Go through the data and copy every line in which "agent" appears.
--- Record extracts Enclosed Below ---
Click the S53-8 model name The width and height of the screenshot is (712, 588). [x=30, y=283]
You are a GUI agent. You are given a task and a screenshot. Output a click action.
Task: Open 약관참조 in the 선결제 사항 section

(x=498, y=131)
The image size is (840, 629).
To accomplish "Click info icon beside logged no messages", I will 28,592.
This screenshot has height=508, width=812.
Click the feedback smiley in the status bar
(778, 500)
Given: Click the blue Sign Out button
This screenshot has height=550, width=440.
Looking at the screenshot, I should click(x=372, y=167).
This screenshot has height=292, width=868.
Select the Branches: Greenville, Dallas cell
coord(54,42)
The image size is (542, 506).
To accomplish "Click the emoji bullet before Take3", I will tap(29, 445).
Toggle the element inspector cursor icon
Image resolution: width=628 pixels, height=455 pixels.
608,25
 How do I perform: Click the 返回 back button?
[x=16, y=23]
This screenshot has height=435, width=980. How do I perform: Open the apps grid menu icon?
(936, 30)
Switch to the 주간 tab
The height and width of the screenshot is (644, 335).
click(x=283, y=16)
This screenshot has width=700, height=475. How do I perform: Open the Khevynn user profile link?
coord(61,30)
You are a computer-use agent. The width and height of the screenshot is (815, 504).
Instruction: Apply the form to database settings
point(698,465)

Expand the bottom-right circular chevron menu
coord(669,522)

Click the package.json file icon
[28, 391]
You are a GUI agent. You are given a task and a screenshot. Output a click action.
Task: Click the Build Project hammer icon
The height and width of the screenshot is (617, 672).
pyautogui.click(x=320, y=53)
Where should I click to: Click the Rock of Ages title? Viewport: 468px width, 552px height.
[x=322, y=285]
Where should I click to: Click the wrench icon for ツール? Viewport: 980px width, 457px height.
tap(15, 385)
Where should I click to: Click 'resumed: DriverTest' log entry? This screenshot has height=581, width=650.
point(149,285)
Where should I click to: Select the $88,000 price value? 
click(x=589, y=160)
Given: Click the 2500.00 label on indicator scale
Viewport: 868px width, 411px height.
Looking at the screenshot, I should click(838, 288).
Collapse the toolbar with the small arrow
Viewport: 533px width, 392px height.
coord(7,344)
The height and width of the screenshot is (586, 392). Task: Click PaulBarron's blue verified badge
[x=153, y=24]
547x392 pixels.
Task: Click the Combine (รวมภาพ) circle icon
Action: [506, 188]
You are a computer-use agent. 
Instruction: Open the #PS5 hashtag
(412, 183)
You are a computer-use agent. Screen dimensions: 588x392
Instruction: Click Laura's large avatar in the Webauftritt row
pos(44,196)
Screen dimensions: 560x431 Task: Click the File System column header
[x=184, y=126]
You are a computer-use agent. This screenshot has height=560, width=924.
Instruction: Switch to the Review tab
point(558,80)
--- End of Enclosed Record extracts ---
_Result_
You are a GUI agent. You are given a task and a screenshot. Output a click action.
You are a computer-use agent. The width and height of the screenshot is (815, 504).
You are a GUI agent. You are given a task and a screenshot. Output a click action.
You are a computer-use agent. 
You are a computer-use agent. Screen dimensions: 588x392
You are a computer-use agent. This screenshot has height=560, width=924.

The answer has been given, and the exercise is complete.